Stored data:
<<<<

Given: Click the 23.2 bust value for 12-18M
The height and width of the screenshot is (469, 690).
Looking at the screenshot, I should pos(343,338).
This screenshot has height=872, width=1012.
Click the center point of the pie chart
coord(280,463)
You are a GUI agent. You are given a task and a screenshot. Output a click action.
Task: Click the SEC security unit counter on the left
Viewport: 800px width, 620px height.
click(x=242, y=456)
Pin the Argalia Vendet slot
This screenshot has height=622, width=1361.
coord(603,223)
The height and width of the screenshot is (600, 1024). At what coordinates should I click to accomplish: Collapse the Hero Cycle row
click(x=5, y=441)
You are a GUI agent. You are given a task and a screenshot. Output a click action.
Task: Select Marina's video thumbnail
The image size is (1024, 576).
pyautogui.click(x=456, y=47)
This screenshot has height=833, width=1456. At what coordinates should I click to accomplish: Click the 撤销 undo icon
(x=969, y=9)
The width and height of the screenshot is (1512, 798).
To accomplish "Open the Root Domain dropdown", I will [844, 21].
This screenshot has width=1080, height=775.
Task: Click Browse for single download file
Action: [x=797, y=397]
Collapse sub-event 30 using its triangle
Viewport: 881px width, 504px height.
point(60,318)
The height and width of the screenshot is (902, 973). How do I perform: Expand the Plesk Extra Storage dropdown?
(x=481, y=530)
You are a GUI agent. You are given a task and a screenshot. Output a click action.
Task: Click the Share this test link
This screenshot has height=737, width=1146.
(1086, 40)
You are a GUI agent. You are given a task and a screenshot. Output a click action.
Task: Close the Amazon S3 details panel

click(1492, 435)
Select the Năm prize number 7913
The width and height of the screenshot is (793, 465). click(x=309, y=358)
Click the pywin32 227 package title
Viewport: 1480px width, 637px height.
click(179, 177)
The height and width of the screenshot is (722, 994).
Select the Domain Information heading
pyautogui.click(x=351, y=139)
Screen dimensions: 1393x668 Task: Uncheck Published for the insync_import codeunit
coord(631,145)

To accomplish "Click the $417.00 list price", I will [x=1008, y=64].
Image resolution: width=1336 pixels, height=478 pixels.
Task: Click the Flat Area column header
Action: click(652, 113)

>>>>

> [ACTIVITY]
Repeat the data in full. Nothing may be dropped or altered.

> [ANSWER SPACE]
Given: Click the 23.2 bust value for 12-18M
The height and width of the screenshot is (469, 690).
Looking at the screenshot, I should pos(343,338).
This screenshot has height=872, width=1012.
Click the center point of the pie chart
coord(280,463)
You are a GUI agent. You are given a task and a screenshot. Output a click action.
Task: Click the SEC security unit counter on the left
Viewport: 800px width, 620px height.
click(x=242, y=456)
Pin the Argalia Vendet slot
This screenshot has height=622, width=1361.
coord(603,223)
The height and width of the screenshot is (600, 1024). At what coordinates should I click to accomplish: Collapse the Hero Cycle row
click(x=5, y=441)
You are a GUI agent. You are given a task and a screenshot. Output a click action.
Task: Select Marina's video thumbnail
The image size is (1024, 576).
pyautogui.click(x=456, y=47)
This screenshot has height=833, width=1456. At what coordinates should I click to accomplish: Click the 撤销 undo icon
(x=969, y=9)
The width and height of the screenshot is (1512, 798).
To accomplish "Open the Root Domain dropdown", I will [844, 21].
This screenshot has width=1080, height=775.
Task: Click Browse for single download file
Action: [x=797, y=397]
Collapse sub-event 30 using its triangle
Viewport: 881px width, 504px height.
point(60,318)
The height and width of the screenshot is (902, 973). How do I perform: Expand the Plesk Extra Storage dropdown?
(x=481, y=530)
You are a GUI agent. You are given a task and a screenshot. Output a click action.
Task: Click the Share this test link
This screenshot has height=737, width=1146.
(1086, 40)
You are a GUI agent. You are given a task and a screenshot. Output a click action.
Task: Close the Amazon S3 details panel

click(1492, 435)
Select the Năm prize number 7913
The width and height of the screenshot is (793, 465). click(x=309, y=358)
Click the pywin32 227 package title
Viewport: 1480px width, 637px height.
click(179, 177)
The height and width of the screenshot is (722, 994).
Select the Domain Information heading
pyautogui.click(x=351, y=139)
Screen dimensions: 1393x668 Task: Uncheck Published for the insync_import codeunit
coord(631,145)

To accomplish "Click the $417.00 list price", I will [x=1008, y=64].
Image resolution: width=1336 pixels, height=478 pixels.
Task: Click the Flat Area column header
Action: click(652, 113)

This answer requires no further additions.